Dalam ekonomi Islam, sektor finansial dan sektor riel. Inilah perbedaan konsep ekonomi Islam dengan ekonomi konvensional, jelas memisahkan antara sektor finansial dan sektor riel.
Akibat pemisahan itu, ekonomi dunia rawan krisis, khususnya negara-negara berkembang (terparah Indonesia). Sebab, pelaku ekonomi tidak lagi menggunakan uang untuk kepentingan sektor riil, tetapi untuk kepentingan spekulasi mata uang.
Spekulasi inilah yang dapat menggoncang ekonomi berbagai negara, khususnya negara yang kondisi politiknya tidak stabil. Akibat spekulasi itu, jumlah uang yang beredar sangat tidak seimbang dengan jumlah barang di sektor riil.
Bagi spekulan, tidak penting apakah nilai menguat atau melemah. Bagi mereka yang penting adalah mata uang selalu berfluktuasi. Tidak jarang mereka melakukan rekayasa untuk menciptakan fluktuasi bila ada momen yang tepat, biasanya satu peristiwa politik yang minimbulkan ketidakpastian.
Menjelang momentum tersebut, secara perlahan-lahan mereka membeli rupiah, sehingga permintaan akan rupiah meningkat. Ini akan mendorong nilai rupiah menguat. Penguatan rupiah secara semu ini, akan menjadi makanan empuk para spekulan.
Bila momentumnya muncul dan ketidakpastian mulai merebak, mereka akan melepaskan rupiah sekaligus dalam jumlah besar. Pasar akan kebanjiran rupiah dan tentunya nilai rupiah akan anjlok. Para spekulan meraup keuntungan dari selisih harga harga beli dan harga jual. Makin besar selisihnya, makin menarik bagi para spekulan untuk bermain.
c). Perdagangan mata uang (valas) secar signifikan menimbulkan kerawanan krisis bagi suatu negara. Karena itulah, maka konferensi tahunan Asociation of Muslim scientist di Chicago, Oktober 1998 yang membahas masalah krisis ekonomi Islam, menyepakati bahwa akar persoalan krisis adalah perkembangan sektor finansial yang berjalan sendiri, tanpa terkait dengan sektor riil.
Dengan demikian, nilai suatu mata uang dapat berfluktuasi secara liar. Solusinya adalah mengatur sektor finansial agar dijauhkan dari segala transaksi yang mengandung riba, termasuk transaksi maya di pasar uang.
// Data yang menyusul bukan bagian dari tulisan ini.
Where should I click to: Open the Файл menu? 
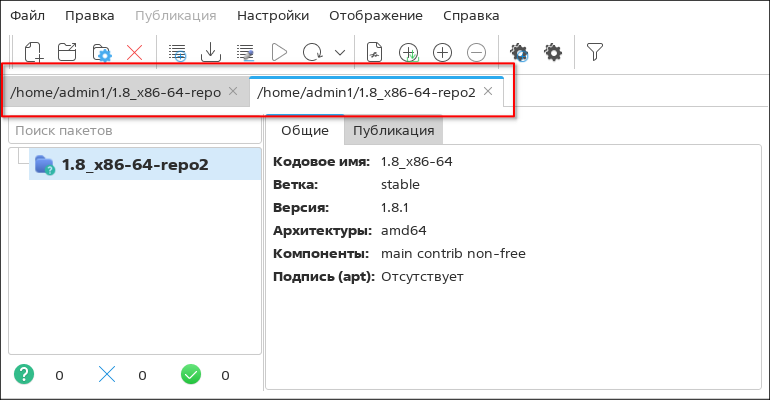tap(28, 16)
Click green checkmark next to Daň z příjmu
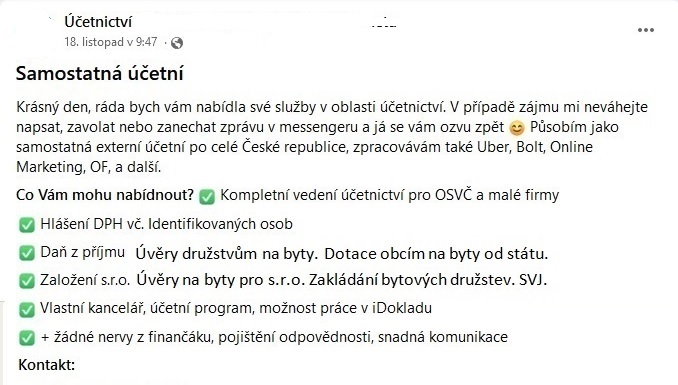678x385 pixels. coord(27,253)
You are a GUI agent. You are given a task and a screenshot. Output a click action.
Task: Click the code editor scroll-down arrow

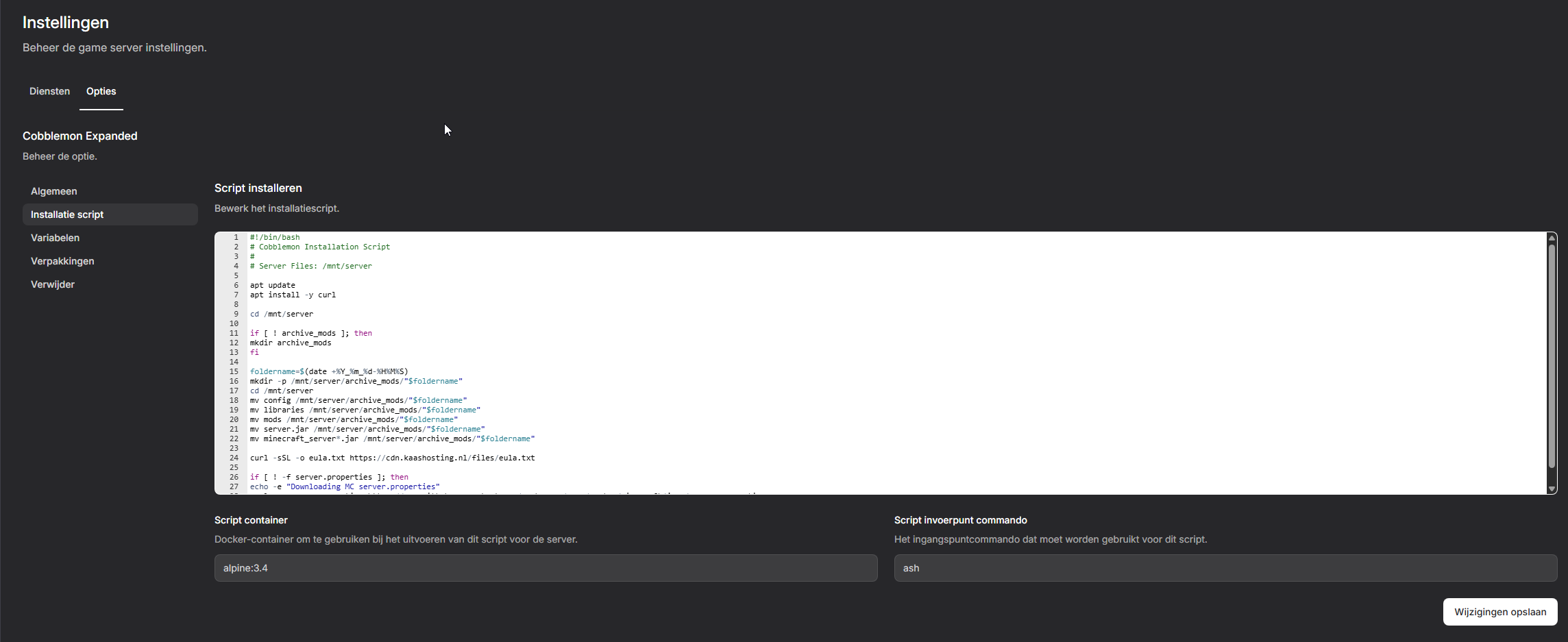click(1552, 489)
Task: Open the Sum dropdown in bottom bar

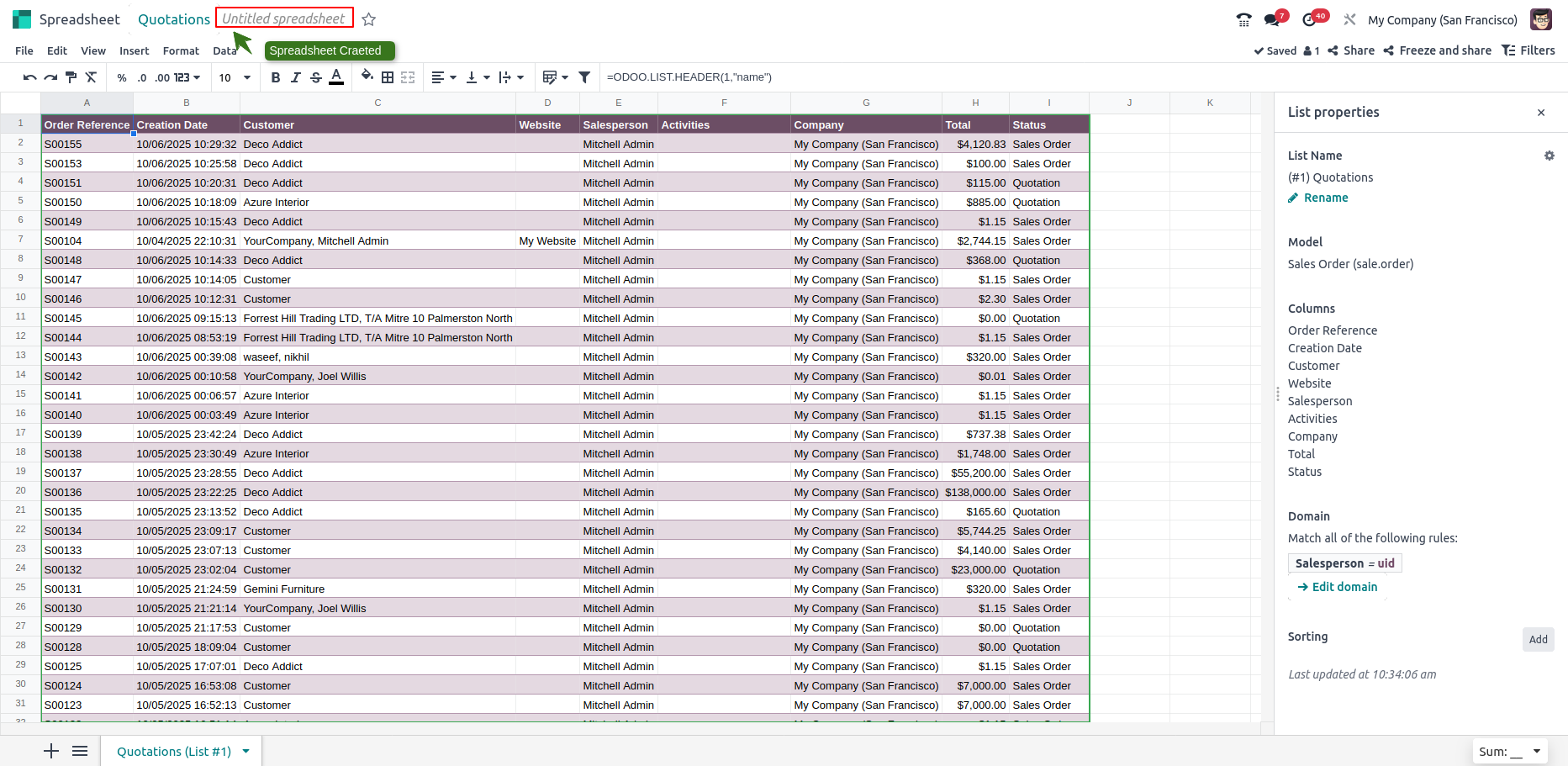Action: (x=1510, y=752)
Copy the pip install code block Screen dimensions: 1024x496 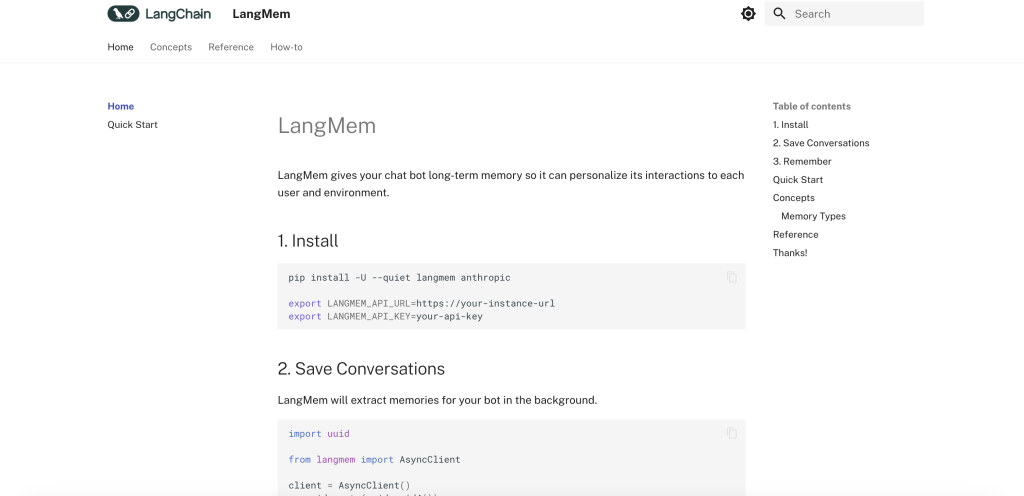point(732,277)
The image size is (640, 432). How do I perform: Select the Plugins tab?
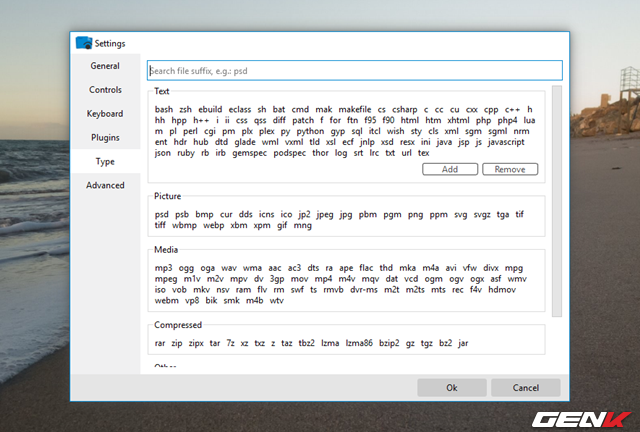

Gejala decopling, sebagaimana digambarkan di atas, disebabkan, karena alat tukar dan penyimpanan kekayaan, tetapi telah menjadi komoditas yang diperjualbelikan dan sangat menguntungkan bagi mereka yang memperoleh gain (tambah selisih harga jual dan harga beli). Meskipun bisa berlaku sebaliknya, yakni orang yang bisa mengalami kerugian milyaran dolar AS.
Kesadaran Negara Maju
Sebenarnya, sebagai pakar ekonomi dunia telah menyadari kerapuhan sistem moneter kapitalisme seperti itu. Teori bubble growth dan random walk telah memberikan penjelasan yang meyakinkan bahaya transaksi maya (bisnis dan spekulasi mata uang dan bisnis (spekulasi) saham di pasar modal).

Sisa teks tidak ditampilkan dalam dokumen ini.